Out of the FIRE has covered the issue of levee certification and the role of levees in flood mitigation in several posts over the past few months. In East St. Louis, local officials are voicing their concerns over the changing role of earmarks in federal legislation and the effect the loss of earmark revenue could have on the repair of levees in the East St. Louis area.
In a new piece published late last week in the Belleville News Democrat, I address these concerns and discuss the continued reliance on levees in the flood management strategies in many states, including Illinois and Missouri. I argue that it’s time for regulators to adopt a new strategy that de-emphasizes levees, discourages river front and coastal development, and encourages mitigation measures to protect homes.
My letter, “More Options Than Levees,” was originally published in the Belleville News Democrat on February 18 and is available online at http://www.bnd.com/2011/02/18/1596901/letters-218.html
More Options than Levees
By Matthew Glans
State and federal budget issues could create a unique opportunity to re-evaluate the role levees will play in the nation’s flood mitigation strategy. While many areas — including East St. Louis — do need levee repairs (“End of earmarks threatens levee repairs in metro-east,” Jan. 30), levees are not the only mitigation solution available.
Quite often, building levees to protect one area can make flooding worse in another. In many places, leaving flood plains in their natural state (or something close to it) can do more to protect inland residents than any amount of levee construction.
For more than a century, the United States has attempted to control water almost entirely with levees and other structural means.
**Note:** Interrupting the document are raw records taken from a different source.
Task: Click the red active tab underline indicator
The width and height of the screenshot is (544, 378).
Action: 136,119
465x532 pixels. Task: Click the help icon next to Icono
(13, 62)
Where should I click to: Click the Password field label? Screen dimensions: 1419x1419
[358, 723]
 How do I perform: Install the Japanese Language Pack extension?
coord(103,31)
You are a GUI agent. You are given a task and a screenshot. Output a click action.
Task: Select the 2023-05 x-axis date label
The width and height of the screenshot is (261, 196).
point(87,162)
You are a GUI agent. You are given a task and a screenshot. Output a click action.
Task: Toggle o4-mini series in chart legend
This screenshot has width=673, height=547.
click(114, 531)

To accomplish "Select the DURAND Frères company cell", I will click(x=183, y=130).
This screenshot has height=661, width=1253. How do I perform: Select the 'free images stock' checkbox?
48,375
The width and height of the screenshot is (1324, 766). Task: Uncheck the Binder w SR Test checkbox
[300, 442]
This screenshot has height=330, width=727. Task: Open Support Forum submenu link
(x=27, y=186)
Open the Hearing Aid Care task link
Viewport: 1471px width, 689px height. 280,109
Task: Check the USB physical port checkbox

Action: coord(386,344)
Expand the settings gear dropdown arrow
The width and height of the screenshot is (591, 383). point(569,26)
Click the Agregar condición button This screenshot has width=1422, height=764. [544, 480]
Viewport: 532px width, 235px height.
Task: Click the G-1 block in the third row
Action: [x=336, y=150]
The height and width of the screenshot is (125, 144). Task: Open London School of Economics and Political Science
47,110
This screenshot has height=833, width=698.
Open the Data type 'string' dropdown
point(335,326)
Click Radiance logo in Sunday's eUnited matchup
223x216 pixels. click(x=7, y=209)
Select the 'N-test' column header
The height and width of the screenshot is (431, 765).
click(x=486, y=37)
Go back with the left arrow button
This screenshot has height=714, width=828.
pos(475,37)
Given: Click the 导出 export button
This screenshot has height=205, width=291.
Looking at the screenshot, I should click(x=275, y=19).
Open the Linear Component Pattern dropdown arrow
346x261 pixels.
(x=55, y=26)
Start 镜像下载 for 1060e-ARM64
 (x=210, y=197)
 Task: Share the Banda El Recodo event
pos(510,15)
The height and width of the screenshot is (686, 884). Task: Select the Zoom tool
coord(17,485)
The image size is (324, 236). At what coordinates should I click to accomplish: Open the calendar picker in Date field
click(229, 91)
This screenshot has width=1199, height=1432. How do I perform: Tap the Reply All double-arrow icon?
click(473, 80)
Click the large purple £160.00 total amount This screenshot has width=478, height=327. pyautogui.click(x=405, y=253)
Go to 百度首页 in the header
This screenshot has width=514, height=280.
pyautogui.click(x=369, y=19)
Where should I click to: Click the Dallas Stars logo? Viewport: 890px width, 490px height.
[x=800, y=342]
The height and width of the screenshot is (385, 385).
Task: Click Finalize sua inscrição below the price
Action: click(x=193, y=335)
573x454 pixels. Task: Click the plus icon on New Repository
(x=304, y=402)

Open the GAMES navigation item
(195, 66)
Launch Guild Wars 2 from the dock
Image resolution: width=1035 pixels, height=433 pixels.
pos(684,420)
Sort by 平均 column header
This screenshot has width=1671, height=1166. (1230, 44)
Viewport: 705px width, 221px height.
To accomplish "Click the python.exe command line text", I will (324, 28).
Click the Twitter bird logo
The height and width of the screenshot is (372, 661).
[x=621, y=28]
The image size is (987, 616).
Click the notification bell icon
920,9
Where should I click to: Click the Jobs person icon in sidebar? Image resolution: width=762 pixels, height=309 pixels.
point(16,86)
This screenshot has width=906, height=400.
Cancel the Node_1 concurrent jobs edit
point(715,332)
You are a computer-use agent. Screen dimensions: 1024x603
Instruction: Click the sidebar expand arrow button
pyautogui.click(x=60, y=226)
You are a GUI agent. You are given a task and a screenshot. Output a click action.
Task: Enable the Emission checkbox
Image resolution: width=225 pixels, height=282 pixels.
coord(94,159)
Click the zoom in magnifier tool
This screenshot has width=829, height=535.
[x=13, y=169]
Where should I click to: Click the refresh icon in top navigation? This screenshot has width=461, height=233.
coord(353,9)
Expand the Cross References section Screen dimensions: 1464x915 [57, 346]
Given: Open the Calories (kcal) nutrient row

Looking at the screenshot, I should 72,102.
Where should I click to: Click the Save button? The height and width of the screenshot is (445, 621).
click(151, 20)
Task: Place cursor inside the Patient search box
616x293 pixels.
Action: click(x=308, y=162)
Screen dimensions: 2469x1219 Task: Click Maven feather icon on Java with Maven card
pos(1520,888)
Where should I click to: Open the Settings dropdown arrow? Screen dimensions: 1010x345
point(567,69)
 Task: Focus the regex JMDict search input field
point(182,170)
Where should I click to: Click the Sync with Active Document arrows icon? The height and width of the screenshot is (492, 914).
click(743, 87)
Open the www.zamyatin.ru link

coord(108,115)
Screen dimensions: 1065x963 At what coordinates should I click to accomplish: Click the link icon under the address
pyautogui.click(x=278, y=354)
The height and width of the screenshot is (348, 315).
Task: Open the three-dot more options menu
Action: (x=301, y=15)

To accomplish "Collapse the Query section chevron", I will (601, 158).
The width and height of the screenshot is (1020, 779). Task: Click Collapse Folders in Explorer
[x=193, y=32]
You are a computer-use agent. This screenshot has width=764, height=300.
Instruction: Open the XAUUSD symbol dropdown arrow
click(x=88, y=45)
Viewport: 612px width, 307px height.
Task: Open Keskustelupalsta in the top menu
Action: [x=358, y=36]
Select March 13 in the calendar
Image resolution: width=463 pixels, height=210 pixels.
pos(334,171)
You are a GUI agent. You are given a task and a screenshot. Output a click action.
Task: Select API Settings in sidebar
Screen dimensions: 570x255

During that time, the cost of flood damage has more than tripled in inflation-adjusted terms.
The country needs policies that don’t rely on government to protect people from all floods, but instead acknowledge that some areas are likely to flood, and if people choose to build there they should do so entirely at their own risk.
If the government gets involved, it should work to help people strengthen their houses and preserve natural habitats — not build new levees.